### Source text
==========
New Carbon emissions law could be costly

Industry comment

Published: 06 April

Author: Alan O'Brien

Type: Industry comment

Year: 2010

Helen Loveless, Financial Mail

4 April 2010

New legislation on carbon emissions came into force last Wednesday and it could result in tens of thousands of businesses facing higher costs.

Firms using more than 6,000MWh of electricity a year will have to buy an allowance equal to their carbon emissions from April 2011.

Businesses have until September 30 to register for the Carbon Reduction Commitment Energy Efficiency Scheme. Those that fail to do so face a penalty of £5,000 plus £500 for every working day after the deadline.

The scheme is key to Britain's commitment to reduce carbon emissions by 80% by 2050. It is hoped that firms will invest in energy-saving technology to reduce their carbon emissions.

Savings: Sabien's Alan O'Brien

And it is good news for Sabien Technology in Watford, Hertfordshire, which provides that technology to businesses.

Set up by Alan O'Brien in 2004, the firm employs nine full-time staff and is growing rapidly. The Aim-listed company, which has a market capitalisation of £9.5m, recorded a turnover of just under £500,000 in 2009 and is on track for £1.5m this year.
==========
### Information given
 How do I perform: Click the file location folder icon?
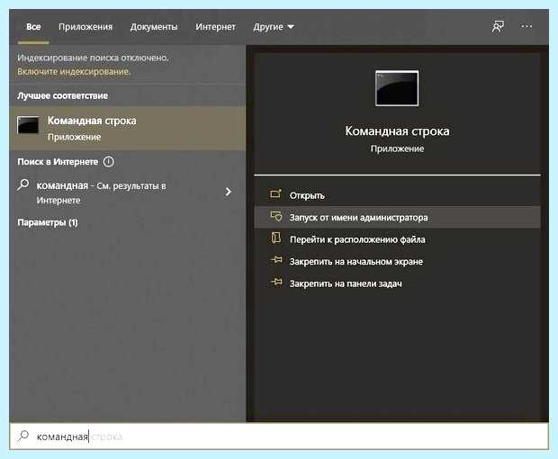pos(275,238)
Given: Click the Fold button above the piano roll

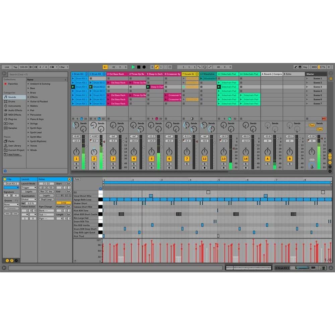Looking at the screenshot, I should coord(77,179).
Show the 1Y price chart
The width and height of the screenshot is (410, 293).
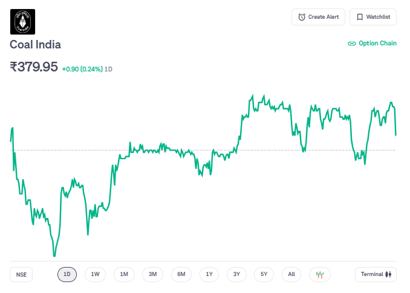[x=209, y=274]
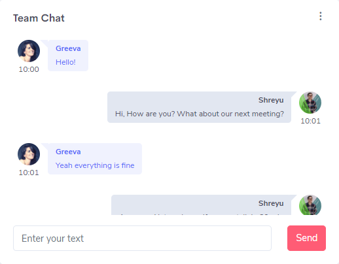Click the red Send button
The image size is (339, 264).
(x=306, y=238)
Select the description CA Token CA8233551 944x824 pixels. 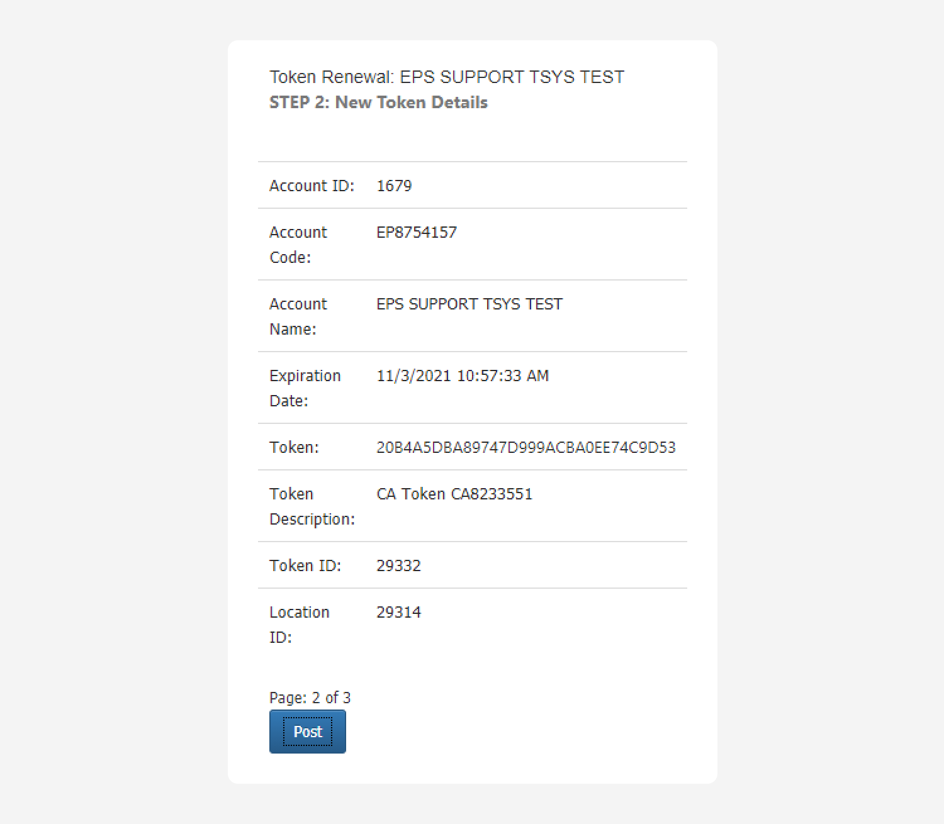454,494
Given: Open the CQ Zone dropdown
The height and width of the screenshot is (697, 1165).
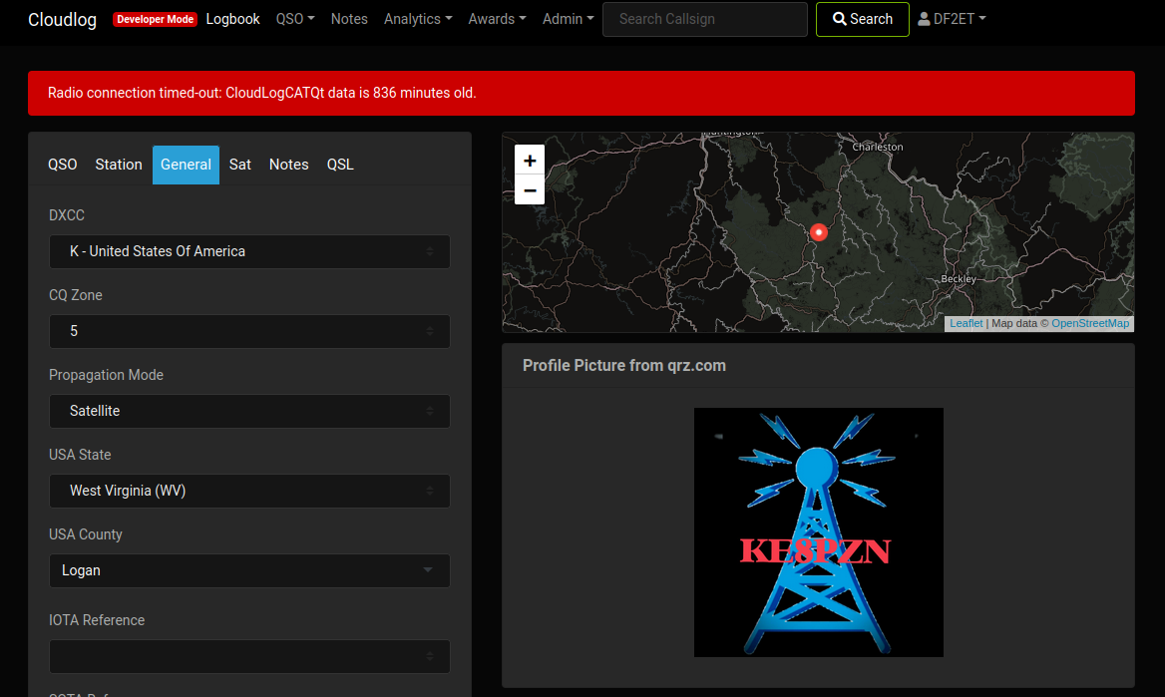Looking at the screenshot, I should [x=249, y=331].
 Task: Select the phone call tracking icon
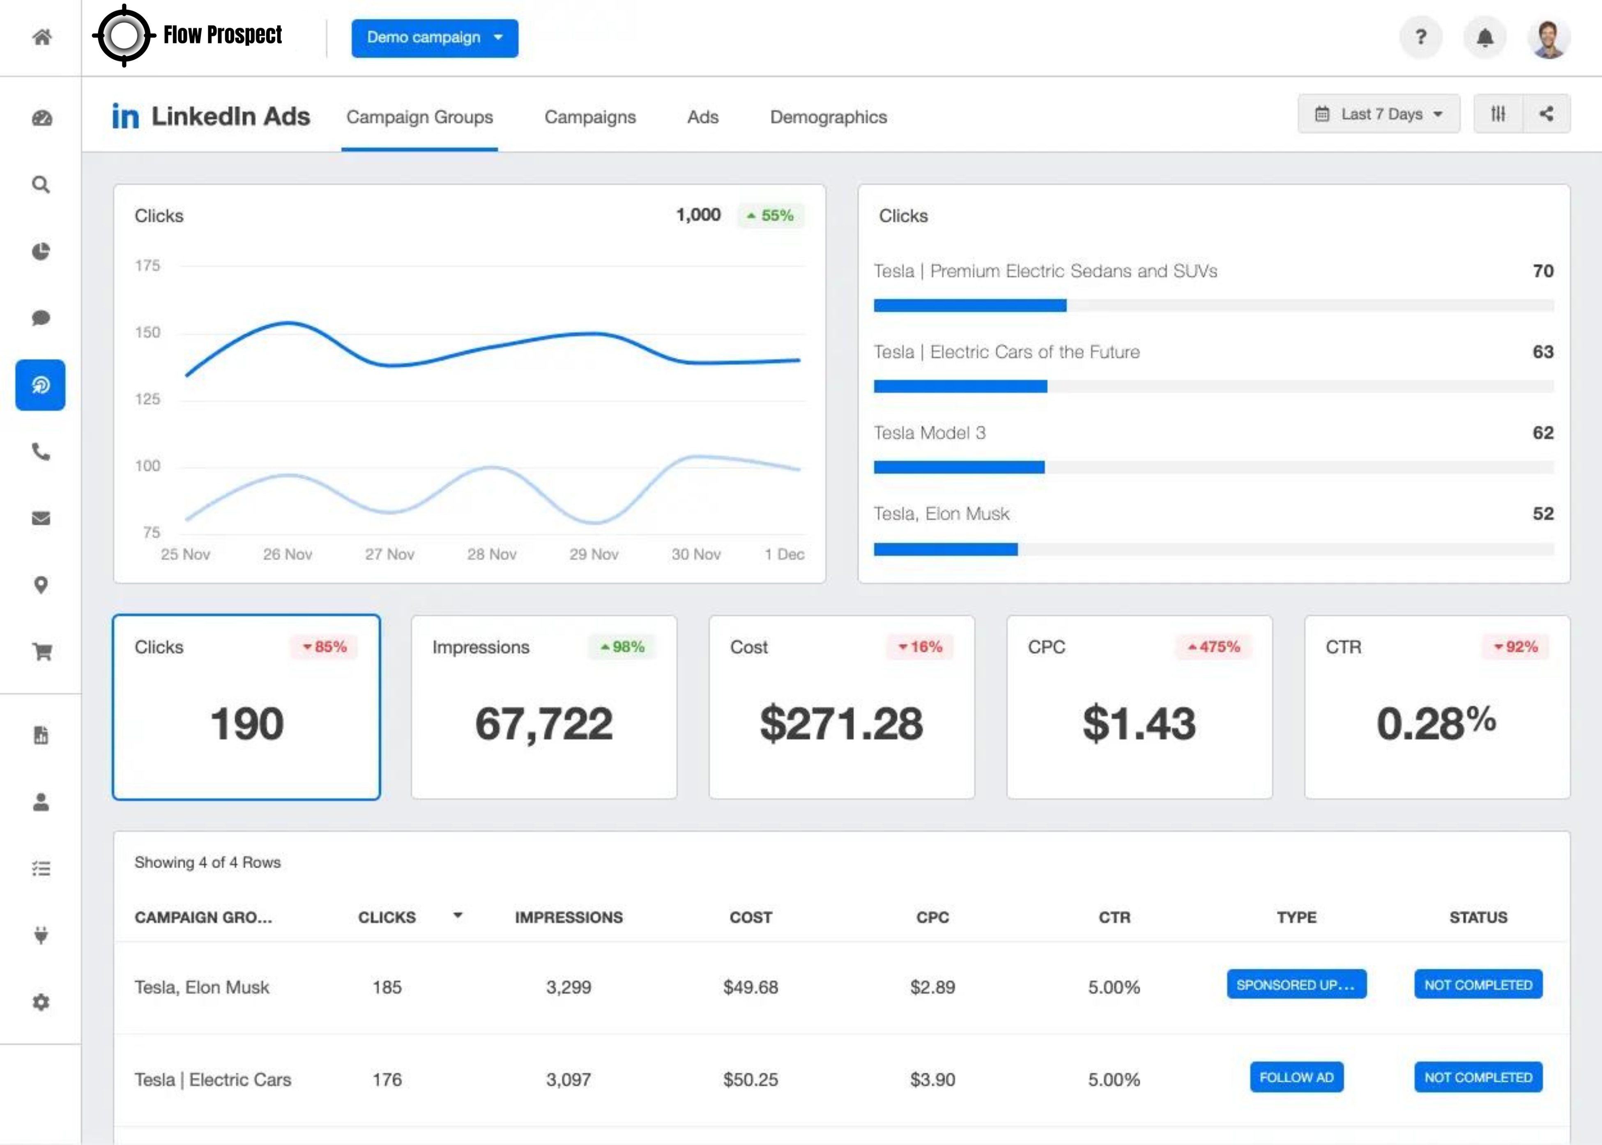click(x=41, y=451)
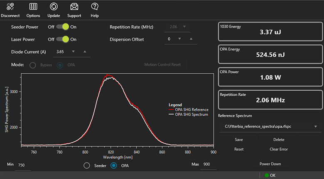324x179 pixels.
Task: Click the Save reference spectrum button
Action: point(239,140)
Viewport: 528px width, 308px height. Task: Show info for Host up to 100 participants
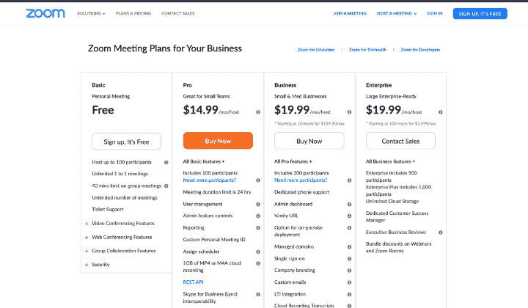(166, 162)
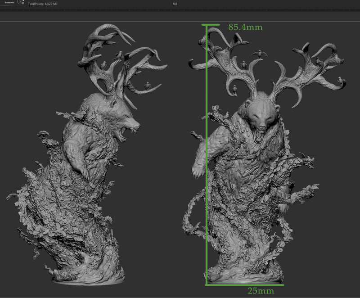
==========
### Instruction
Do these statements agree with the article on the new carbon emissions law? Answer yes or no for each and quote the words from the article that decide it.
1. Firms using more than 6,000MWh of electricity a year must buy an allowance equal to their carbon emissions starting in April 2010.
2. Businesses that miss the registration deadline face a penalty of £5,000 plus £500 for every working day after it.
3. Sabien Technology employs twelve full-time staff.

### Complete response
1. No: "Firms using more than 6,000MWh of electricity a year will have to buy an allowance equal to their carbon emissions from April 2011."
2. Yes: "Those that fail to do so face a penalty of £5,000 plus £500 for every working day after the deadline."
3. No: "the firm employs nine full-time staff"